→ **PROBLEM REQUIREMENTS**: Begin at the line bearing "続きを読む (880, 492)". Transcribe it and all subsequent lines of the material below exactly, and nothing more.

→ **SUPPLIED DATA**:
---*---
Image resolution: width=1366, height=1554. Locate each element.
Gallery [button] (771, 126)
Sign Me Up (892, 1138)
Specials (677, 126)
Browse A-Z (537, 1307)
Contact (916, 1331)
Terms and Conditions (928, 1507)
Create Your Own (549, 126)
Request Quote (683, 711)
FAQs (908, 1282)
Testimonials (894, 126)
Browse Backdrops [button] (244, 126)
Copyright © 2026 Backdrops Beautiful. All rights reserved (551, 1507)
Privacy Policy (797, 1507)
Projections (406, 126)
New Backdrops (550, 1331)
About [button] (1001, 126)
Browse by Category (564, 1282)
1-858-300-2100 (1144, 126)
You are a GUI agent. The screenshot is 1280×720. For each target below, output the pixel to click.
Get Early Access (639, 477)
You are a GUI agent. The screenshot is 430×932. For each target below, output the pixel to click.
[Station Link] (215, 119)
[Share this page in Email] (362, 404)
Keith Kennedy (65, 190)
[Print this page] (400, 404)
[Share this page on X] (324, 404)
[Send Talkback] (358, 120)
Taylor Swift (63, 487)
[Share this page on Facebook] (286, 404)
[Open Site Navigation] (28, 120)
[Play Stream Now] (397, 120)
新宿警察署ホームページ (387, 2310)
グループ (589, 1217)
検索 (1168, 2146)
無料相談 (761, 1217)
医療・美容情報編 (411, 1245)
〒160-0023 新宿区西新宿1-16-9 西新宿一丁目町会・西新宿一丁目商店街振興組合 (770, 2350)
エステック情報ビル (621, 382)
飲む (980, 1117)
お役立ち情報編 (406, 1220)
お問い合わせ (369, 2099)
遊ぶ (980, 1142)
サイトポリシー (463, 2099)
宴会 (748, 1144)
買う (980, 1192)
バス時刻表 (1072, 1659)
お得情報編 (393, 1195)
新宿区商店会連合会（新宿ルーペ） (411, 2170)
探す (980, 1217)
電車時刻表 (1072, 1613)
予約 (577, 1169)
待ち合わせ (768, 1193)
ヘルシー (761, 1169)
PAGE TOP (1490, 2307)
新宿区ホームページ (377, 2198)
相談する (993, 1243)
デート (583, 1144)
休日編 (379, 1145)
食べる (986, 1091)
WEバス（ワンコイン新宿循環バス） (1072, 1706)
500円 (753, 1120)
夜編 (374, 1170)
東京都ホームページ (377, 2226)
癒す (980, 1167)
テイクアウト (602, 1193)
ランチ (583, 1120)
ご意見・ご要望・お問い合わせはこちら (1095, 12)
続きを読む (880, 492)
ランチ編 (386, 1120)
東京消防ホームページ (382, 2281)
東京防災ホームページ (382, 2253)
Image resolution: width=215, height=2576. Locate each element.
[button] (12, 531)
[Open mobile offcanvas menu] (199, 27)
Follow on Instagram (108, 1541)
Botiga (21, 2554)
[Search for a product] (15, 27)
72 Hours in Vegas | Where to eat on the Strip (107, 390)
---*---
→ **EXERCISE SOLUTION**:
続きを読む (880, 492)
ランチ編 (386, 1120)
東京消防ホームページ (382, 2281)
東京防災ホームページ (382, 2253)
Image resolution: width=215, height=2576. Locate each element.
[button] (12, 531)
[Open mobile offcanvas menu] (199, 27)
Follow on Instagram (108, 1541)
Botiga (21, 2554)
[Search for a product] (15, 27)
72 Hours in Vegas | Where to eat on the Strip (107, 390)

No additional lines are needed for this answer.